▸ **Exercise**
Search the entries for the word "header". Copy every line that holds it.

(Collected data entries)

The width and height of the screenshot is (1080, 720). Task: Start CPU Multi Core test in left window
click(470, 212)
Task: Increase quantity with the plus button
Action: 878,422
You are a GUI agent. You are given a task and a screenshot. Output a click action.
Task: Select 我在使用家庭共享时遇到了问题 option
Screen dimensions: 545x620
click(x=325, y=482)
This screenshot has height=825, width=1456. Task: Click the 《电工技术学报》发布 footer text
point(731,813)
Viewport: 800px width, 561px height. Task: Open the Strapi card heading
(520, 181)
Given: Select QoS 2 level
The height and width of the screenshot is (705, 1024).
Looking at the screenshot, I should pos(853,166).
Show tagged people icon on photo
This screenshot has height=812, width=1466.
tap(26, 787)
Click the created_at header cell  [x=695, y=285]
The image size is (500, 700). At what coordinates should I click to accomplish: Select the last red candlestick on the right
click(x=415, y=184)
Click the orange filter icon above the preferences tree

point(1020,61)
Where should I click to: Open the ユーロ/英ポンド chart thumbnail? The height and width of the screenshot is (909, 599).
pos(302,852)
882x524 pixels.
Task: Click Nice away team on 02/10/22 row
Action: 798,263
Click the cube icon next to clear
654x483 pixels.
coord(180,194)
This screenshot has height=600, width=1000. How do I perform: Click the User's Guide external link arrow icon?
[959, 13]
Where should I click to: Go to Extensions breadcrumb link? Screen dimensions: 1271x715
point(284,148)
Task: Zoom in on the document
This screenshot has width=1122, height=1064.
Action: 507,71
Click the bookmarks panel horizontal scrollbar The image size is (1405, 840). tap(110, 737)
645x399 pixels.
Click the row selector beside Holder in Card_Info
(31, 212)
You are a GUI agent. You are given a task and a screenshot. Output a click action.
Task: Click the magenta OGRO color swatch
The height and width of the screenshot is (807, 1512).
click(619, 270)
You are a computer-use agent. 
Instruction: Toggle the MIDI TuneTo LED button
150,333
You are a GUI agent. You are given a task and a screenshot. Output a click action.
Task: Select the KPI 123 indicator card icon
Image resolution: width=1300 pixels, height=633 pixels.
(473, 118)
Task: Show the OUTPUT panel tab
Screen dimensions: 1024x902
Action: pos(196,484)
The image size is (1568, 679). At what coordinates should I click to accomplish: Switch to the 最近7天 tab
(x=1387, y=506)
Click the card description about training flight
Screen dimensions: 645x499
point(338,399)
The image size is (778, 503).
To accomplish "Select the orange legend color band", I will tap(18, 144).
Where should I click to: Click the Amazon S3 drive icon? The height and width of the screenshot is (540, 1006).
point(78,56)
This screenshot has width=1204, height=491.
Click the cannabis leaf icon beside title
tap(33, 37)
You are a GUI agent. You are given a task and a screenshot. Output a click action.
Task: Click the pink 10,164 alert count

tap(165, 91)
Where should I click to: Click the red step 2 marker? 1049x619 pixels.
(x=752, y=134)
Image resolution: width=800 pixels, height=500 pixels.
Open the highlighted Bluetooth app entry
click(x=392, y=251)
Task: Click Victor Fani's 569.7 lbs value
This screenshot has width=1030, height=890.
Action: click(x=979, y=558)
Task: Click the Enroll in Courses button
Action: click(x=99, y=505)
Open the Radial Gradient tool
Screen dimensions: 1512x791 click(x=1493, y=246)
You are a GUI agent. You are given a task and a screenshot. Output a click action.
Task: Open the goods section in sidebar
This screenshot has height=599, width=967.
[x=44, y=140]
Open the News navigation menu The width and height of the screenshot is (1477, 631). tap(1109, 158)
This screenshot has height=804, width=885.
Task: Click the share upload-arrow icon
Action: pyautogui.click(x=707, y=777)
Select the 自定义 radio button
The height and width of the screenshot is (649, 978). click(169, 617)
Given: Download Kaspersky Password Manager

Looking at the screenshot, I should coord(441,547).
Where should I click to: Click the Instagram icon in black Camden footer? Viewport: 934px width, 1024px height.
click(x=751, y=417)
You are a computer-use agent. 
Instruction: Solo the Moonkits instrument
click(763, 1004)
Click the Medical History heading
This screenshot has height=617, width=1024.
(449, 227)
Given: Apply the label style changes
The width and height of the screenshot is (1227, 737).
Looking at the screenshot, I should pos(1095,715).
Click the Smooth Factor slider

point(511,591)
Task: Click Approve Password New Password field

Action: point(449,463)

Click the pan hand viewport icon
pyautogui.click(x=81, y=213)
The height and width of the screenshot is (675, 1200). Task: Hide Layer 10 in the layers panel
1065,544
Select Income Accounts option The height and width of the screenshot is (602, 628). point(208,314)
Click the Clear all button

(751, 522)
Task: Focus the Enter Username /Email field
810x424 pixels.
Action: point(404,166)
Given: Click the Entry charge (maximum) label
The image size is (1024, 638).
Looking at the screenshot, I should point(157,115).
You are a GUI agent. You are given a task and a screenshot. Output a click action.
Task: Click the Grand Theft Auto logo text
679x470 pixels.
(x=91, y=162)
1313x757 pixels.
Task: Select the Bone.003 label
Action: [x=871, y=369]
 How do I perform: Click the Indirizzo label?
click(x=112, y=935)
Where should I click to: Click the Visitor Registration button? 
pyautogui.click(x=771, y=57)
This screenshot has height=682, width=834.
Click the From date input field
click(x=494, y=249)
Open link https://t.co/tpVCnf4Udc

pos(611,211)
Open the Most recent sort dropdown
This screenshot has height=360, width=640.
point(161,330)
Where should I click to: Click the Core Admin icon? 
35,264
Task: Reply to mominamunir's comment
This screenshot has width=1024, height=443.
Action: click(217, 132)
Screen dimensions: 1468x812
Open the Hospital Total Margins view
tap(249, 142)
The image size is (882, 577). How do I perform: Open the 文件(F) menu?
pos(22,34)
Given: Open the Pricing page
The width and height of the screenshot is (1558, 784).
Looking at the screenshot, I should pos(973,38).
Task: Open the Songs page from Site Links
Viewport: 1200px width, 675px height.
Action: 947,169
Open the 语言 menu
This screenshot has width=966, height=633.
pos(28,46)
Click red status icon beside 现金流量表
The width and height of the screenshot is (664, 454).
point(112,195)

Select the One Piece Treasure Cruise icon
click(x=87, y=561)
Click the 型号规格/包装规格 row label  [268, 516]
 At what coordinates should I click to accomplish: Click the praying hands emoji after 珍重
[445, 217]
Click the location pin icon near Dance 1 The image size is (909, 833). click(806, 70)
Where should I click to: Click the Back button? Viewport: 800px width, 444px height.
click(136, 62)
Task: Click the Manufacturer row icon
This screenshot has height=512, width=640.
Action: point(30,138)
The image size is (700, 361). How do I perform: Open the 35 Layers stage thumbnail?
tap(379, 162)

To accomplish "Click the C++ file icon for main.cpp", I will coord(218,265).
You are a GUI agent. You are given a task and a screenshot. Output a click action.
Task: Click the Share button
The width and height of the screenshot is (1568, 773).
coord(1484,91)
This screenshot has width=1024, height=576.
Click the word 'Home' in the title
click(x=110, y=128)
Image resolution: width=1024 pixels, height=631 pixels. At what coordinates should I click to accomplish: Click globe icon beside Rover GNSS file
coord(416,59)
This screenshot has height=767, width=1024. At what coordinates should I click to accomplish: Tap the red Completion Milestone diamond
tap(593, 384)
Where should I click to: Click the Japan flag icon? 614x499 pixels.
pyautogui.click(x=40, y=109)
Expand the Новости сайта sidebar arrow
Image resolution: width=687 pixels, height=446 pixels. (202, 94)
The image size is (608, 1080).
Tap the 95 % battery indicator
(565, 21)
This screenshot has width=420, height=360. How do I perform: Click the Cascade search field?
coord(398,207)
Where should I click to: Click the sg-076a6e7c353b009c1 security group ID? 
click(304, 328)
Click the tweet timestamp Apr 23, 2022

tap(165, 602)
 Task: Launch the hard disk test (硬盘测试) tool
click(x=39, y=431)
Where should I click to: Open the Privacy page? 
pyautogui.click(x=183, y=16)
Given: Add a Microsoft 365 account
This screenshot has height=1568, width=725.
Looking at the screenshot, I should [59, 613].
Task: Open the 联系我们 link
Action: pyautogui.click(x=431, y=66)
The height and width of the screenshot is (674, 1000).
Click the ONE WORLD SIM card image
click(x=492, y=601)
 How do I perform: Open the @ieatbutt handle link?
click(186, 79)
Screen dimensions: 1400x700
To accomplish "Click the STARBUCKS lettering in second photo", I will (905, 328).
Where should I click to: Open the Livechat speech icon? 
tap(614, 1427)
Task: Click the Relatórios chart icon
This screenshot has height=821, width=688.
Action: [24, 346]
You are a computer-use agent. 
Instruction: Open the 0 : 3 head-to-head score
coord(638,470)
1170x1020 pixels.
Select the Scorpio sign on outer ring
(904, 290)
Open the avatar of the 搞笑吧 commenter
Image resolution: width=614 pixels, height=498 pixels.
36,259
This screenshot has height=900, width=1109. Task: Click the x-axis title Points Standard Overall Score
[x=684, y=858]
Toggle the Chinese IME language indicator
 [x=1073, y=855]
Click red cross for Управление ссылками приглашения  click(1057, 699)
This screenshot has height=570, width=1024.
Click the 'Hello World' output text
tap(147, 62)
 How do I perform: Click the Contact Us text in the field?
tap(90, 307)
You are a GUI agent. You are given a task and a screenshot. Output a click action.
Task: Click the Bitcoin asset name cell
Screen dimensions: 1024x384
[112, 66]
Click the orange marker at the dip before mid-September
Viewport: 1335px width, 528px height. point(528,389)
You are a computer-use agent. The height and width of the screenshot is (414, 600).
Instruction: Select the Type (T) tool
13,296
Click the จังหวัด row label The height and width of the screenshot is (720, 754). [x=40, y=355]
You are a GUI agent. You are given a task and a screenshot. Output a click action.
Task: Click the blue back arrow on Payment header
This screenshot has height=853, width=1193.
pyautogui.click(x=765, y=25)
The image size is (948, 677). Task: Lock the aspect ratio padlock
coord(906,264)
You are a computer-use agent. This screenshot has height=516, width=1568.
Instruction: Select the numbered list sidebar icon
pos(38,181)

▸ **Exercise solution**
Click the created_at header cell  [x=695, y=285]
Task: Click the blue back arrow on Payment header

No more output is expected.